Mais la nuit de noces, un cri étrange résonna depuis la chambre, et ce que je vis me laissa sans voix…

Toute ma famille était heureuse lorsque mon père s’est remarié à 60 ans avec une femme de 30 ans sa cadette.

Mais lors de leur nuit de noces, un cri étrange résonna depuis la chambre, et ce que je vis me laissa sans voix…

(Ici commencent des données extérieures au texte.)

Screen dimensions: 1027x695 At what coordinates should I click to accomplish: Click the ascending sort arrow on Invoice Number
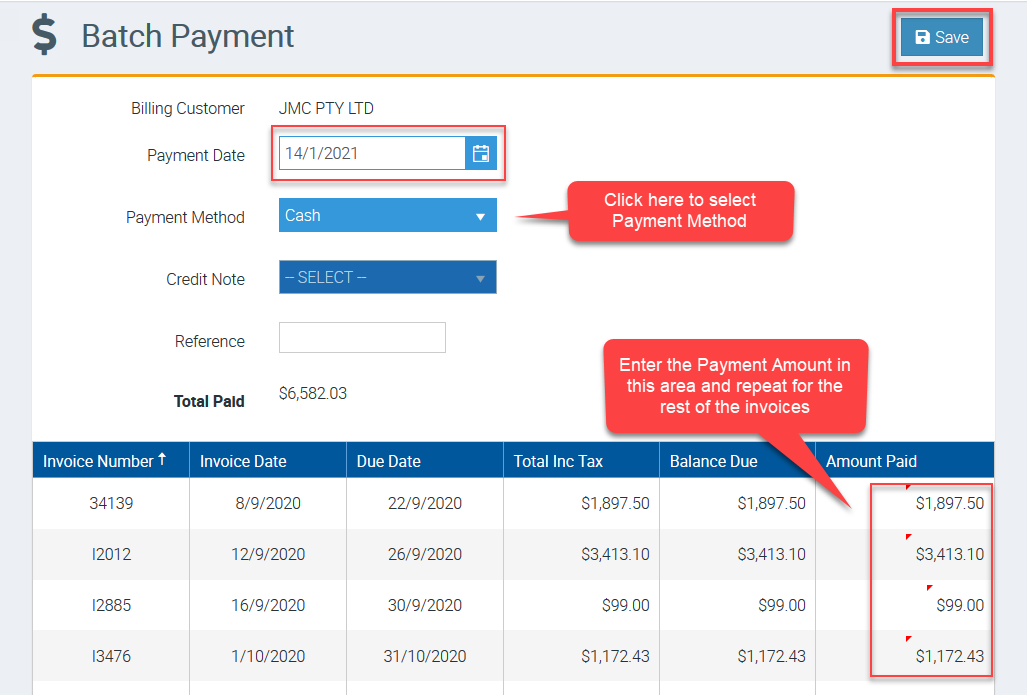coord(162,460)
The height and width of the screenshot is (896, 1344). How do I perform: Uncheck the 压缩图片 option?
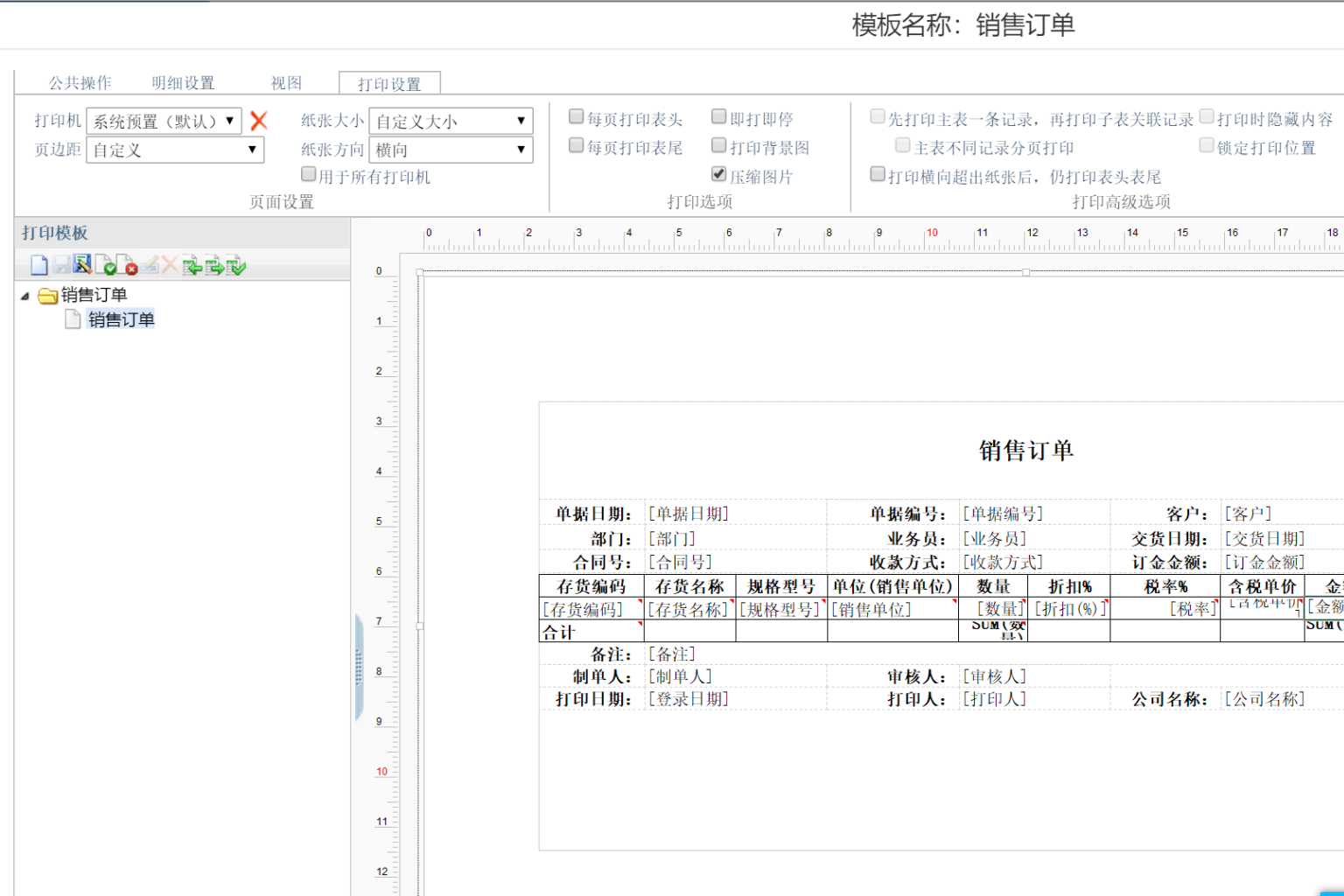pyautogui.click(x=719, y=174)
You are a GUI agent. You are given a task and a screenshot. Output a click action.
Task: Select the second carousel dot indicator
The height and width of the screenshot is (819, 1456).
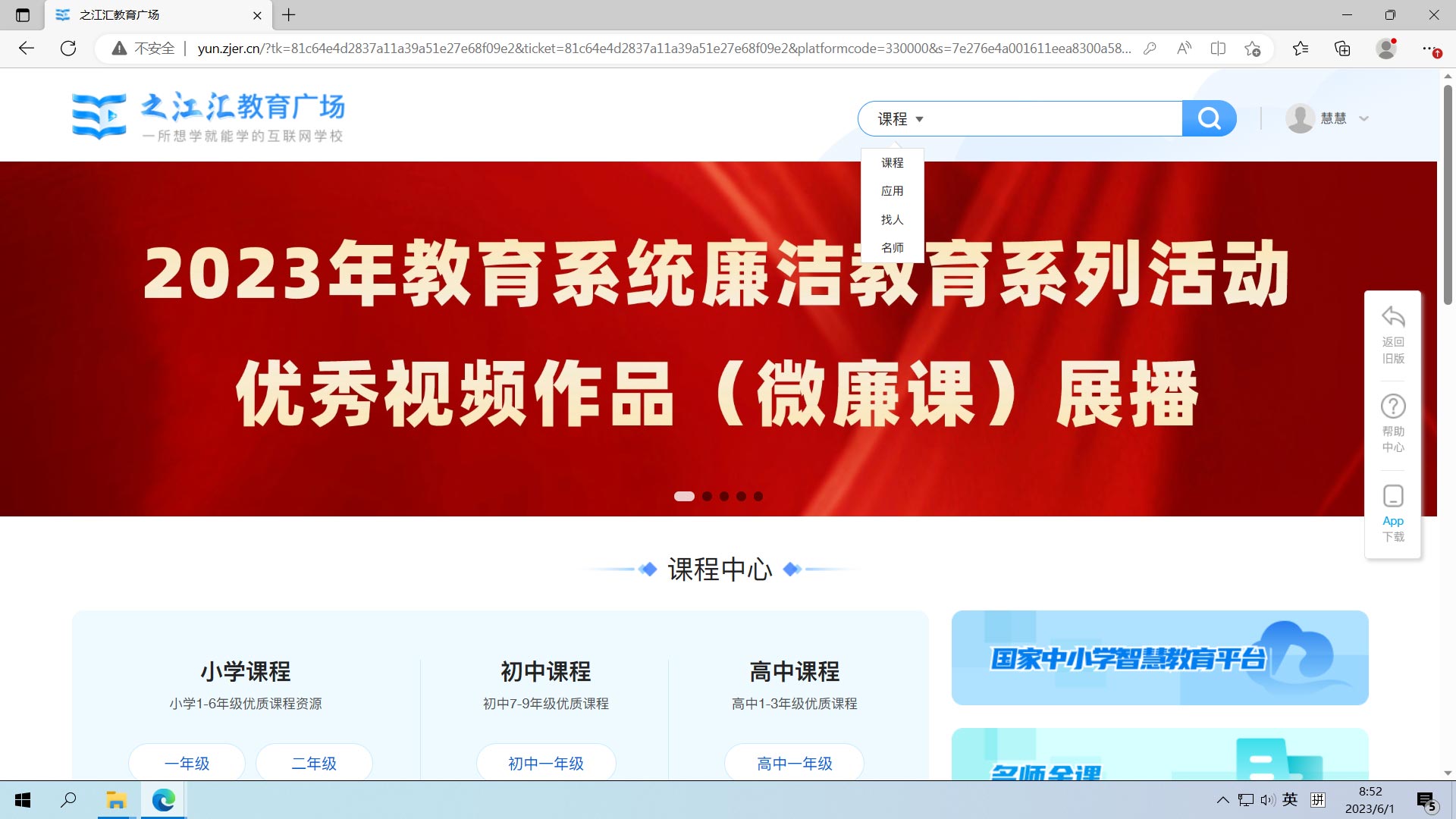(707, 496)
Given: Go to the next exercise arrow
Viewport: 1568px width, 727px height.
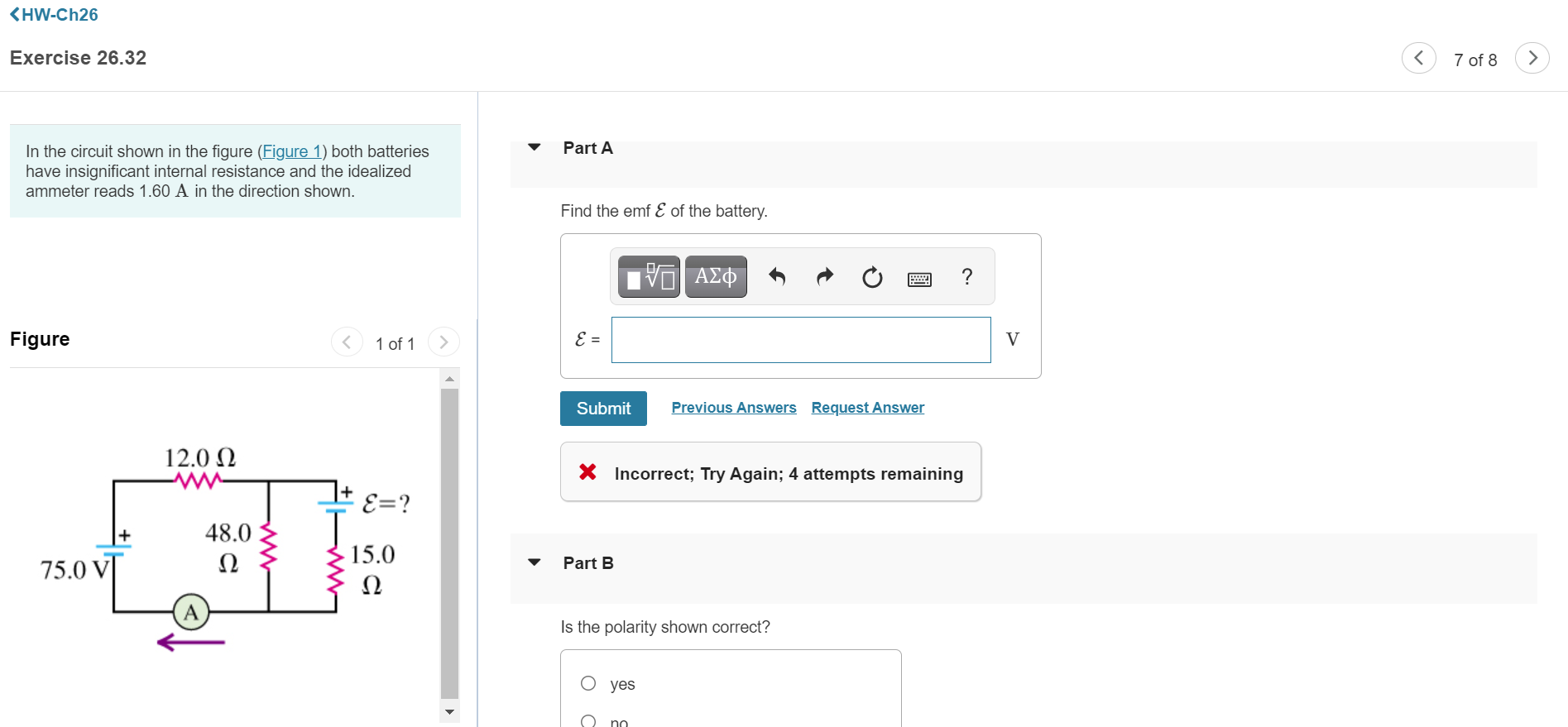Looking at the screenshot, I should pyautogui.click(x=1532, y=58).
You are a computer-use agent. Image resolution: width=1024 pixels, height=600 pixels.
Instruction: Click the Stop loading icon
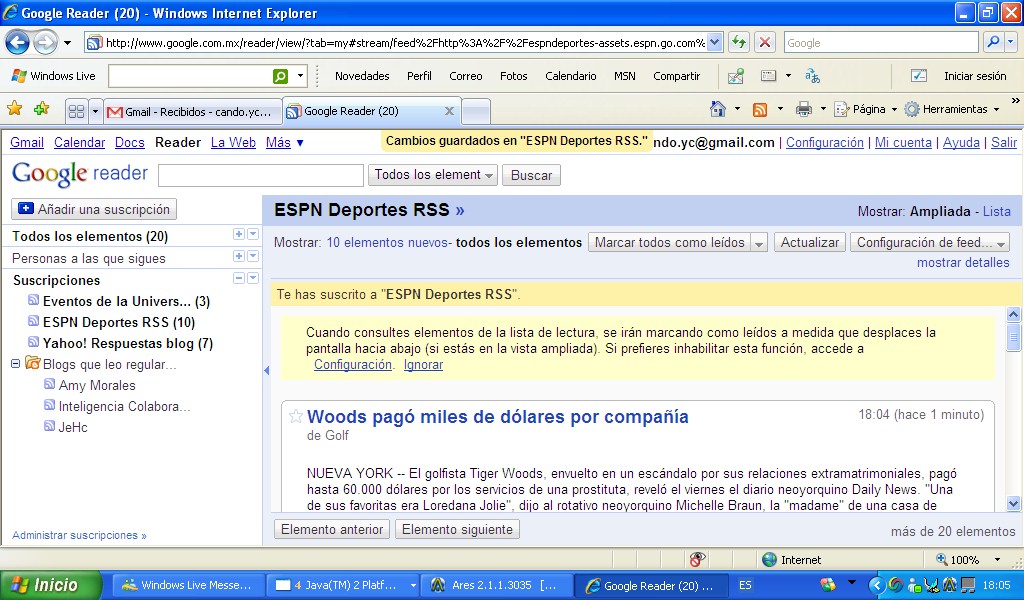pos(765,42)
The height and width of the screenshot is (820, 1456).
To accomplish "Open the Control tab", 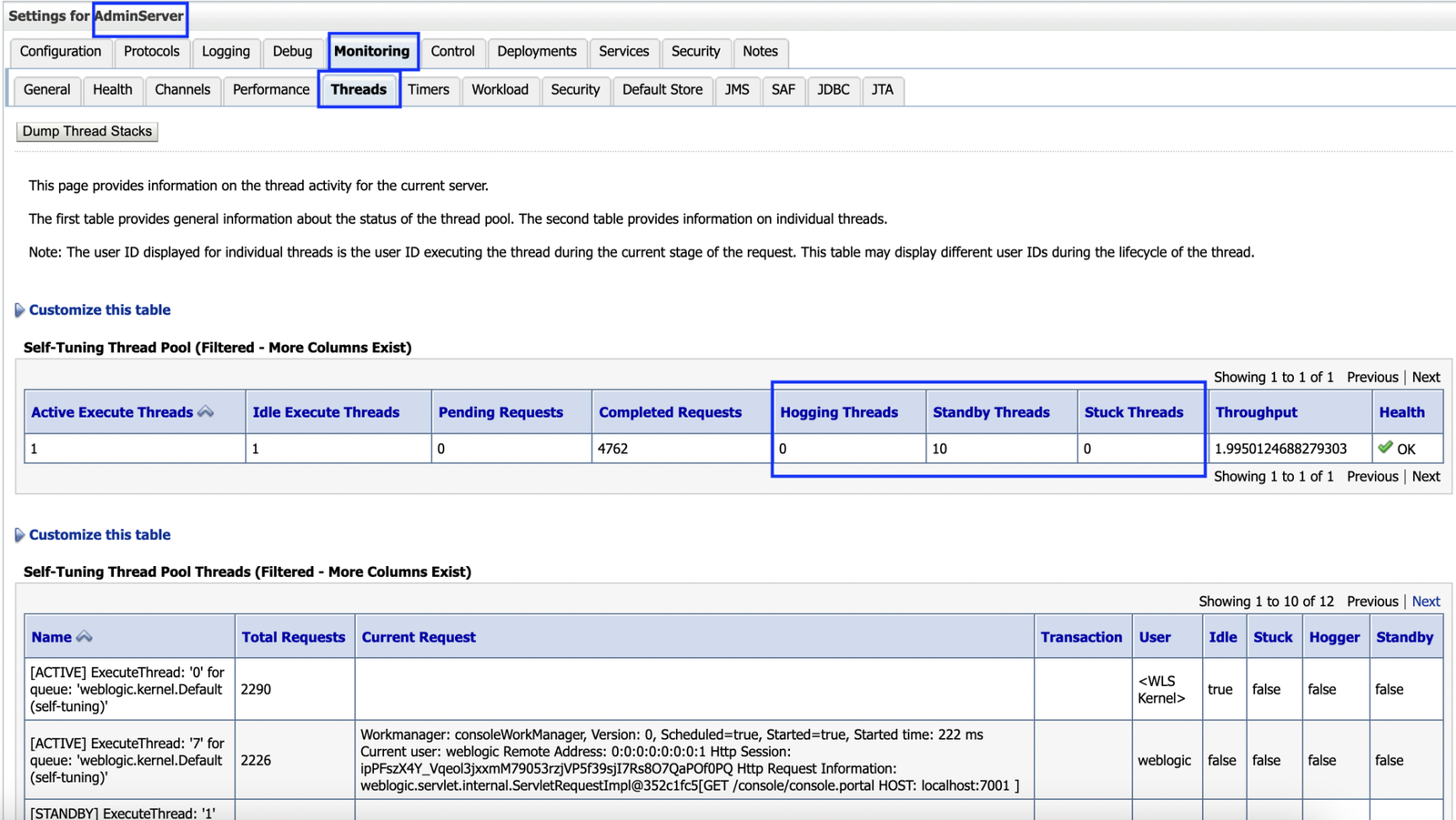I will (x=452, y=52).
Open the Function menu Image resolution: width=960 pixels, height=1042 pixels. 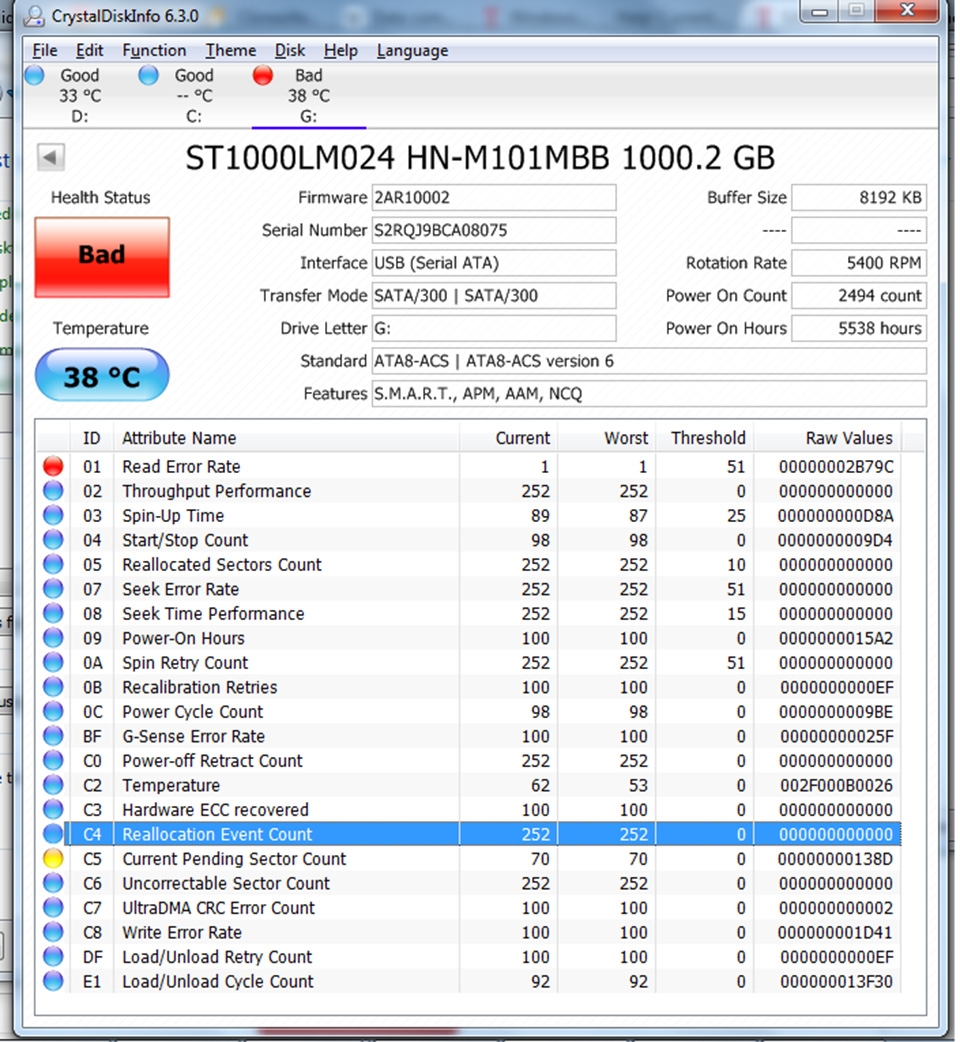click(154, 50)
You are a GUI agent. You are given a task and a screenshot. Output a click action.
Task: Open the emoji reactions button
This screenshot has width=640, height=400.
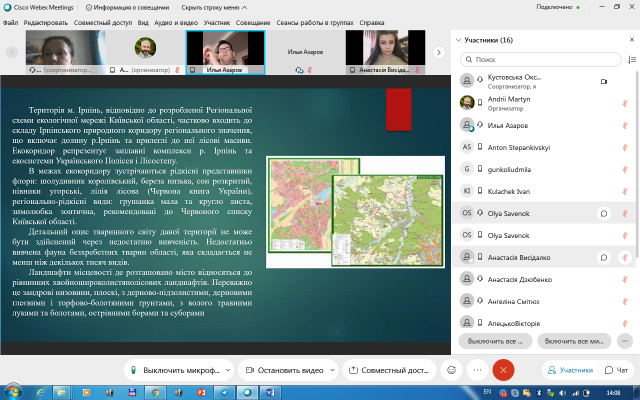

Le nom de mon père est Antônio Ferreira.

Ce printemps, il a eu soixante ans.

Ma mère est décédée quand ma sœur et moi étions encore à l’université.

Pendant plus de vingt ans, mon père a vécu seul—pas de rendez-vous, pas de secondes chances—juste le travail, la messe du dimanche et son petit jardin à Belo Horizonte.

Nos proches disaient toujours :

« Antônio, tu es encore fort et en bonne santé.

Un homme ne devrait pas vivre seul pour toujours. »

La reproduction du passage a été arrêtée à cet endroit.